I have been asking God questions, but I can’t get them out of my head to be able to clear space for the answers. So I’m going to dictate my current conversation with God to hopefully allow the space for answers to come.
Hi God: Shiva/Avalokiteshvara/Quan-Yin,
I know you love me and I know Nathan loves me. I know I don’t really need anything or anyone else. So why on Earth do I still want those other people and feel like I must keep trying so hard?
I have gotten really good at loving people that don’t return love. I’m good at loving the man I do have, and decent at showing him my love (there is always room for improvement). So why is it so damn hard to love myself as much? Why do I feel like I want another? Why do I still put others first?
I have spent a lifetime trying to please others. I let myself walk right into several situations where people said the right things, used words to get into me/my life, and took advantage of me and then left me hanging. Some hurt deep to my core and still resurface even after much emotional work. Why do they still resurface? Why is it so hard to let that go and expect others to reciprocate? Why do I still try to do everything, knowing that no-one will do any of it for me? Why can’t I believe that things will be done for me? Why can’t I believe that others will give as much as I do?
I know that I am doing so much better than a decade ago. I know I am far healthier in my daily practices than most of America. I know that I have made huge strides towards fixing my health and being healthy. So why can’t I allow full healing? I want to allow full healing. Why do I feel like that means I need to look a certain way? Why am I so stuck on others being able to see my health? Why do I need validation from others? Why does western medicine get under my skin and bother me so much, and why do I let their tests and opinions matter?
I run circles around most people. I can consume 500-700 calories and still do 5 hours of deep tissue and a full workout and just be normal tired. So why does a doctor doing blood work and writing prescriptions even matter? Why do I want my blood work to be “normal” when I know they frequently change what they think normal is? I know I don’t care about living to 90 and being bedridden on a gaggle of drugs, so why do I care that they think I need any? Why do I feel like I need to be a skinny Minney or body-builder to be considered healthy? Why do I want for my skin to shrink so badly? Why do I care?
I know that I have done far more than many people, in regards to many things. Why do I have such a hard time believing I have done all that needs to be done? Why do I feel like I must have to do more? Why can’t I believe I am enough, I have done enough? I want to, and thought I had figured it out. Why does it keep coming back?
I am carrying enough stored calories to exist for at least 60 days without consuming anything but water. Also, I stay on top of vital nutrition with all my supplements, so I know it isn’t something I am lacking. Why do I still fight cravings? Why does hunger rule my body? Why can’t I just shut it off and stop eating until the stored calories and extra skin are consumed? Why is this process so damn hard?

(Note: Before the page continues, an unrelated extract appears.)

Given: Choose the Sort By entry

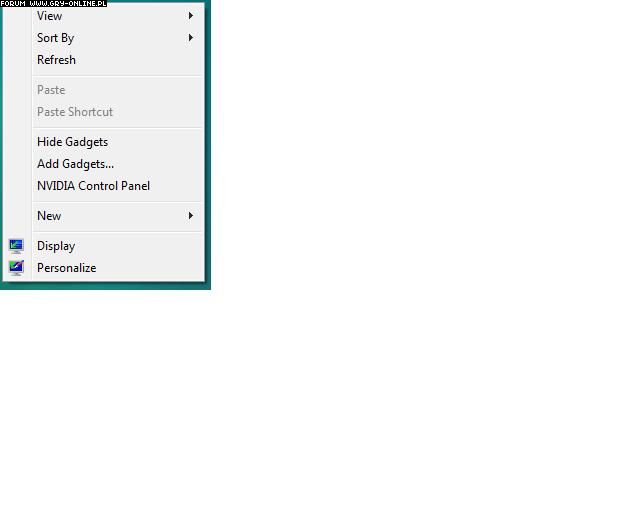Looking at the screenshot, I should point(56,38).
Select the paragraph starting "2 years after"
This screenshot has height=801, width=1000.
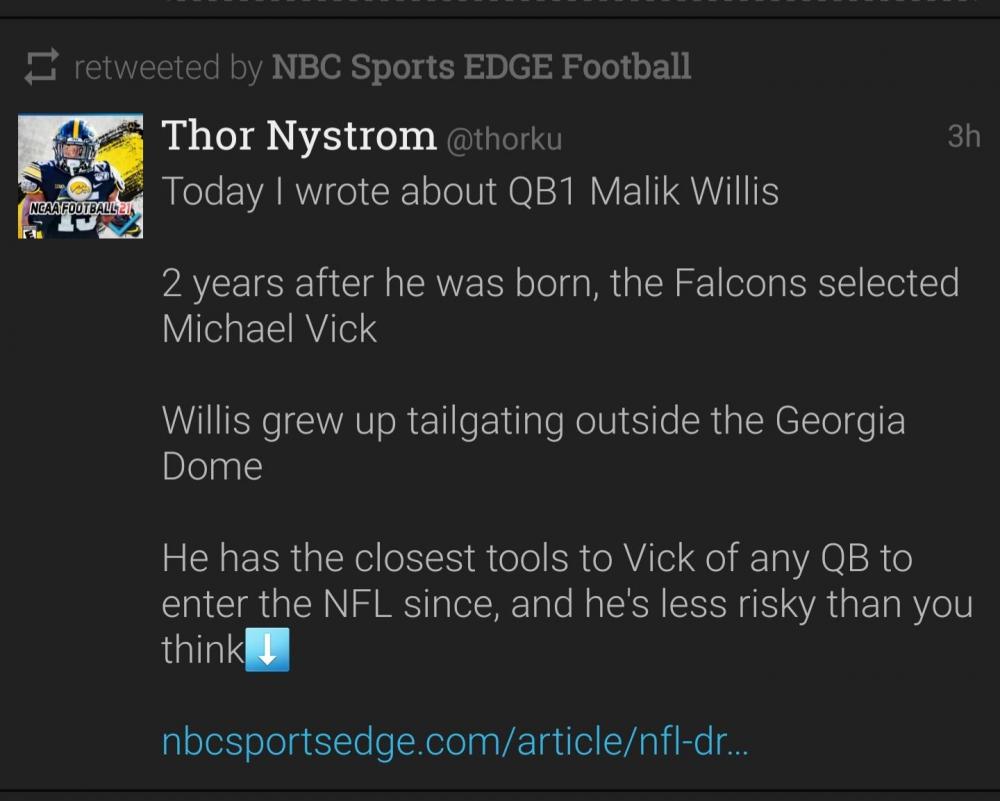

I want to allow. I know sometimes I feel I am without a doubt. Other times I feel good and think I am allowing, but I still have all these moments, all these triggers that say otherwise. When will I have allowed enough that my change is visible? When will I have full health, and the things I do desire? How much allowing does it take to fix these things? Again, why can’t I see and believe I have already done enough?
I know that some of this will work out in time. The rest I hope I can allow your clarity and your answers. I do love you God and I really don’t want to be a whiney doubting nag. I just want to delete the old programming and allow the new me to be fully revealed and healthy inside and out. I’m doing my best and I’m trying to believe I am enough. I am so grateful for everything you have done for me already. I thank you everyday for all the good that has already manifested, and I am ever so grateful that I am able to help others through my connection to your light. I hope to be able to continue spreading your light and blessings for many years to come. I hope those that I may have hurt forgive me, and that any damage done is healed for everyone. I love you, God, more than anything or anyone else.
May you have good conversations with God. May you allow room for the answers you need. May you find you are able to listen for those answers. May you have ample things to find gratitude over. May you have joy and love in your life. May you be able to release old limiting beliefs. May you know that others care and reciprocate your affections and acts of service. May you know God loves you and supports you. Above all, may you find love for yourself and find ways to show yourself love daily.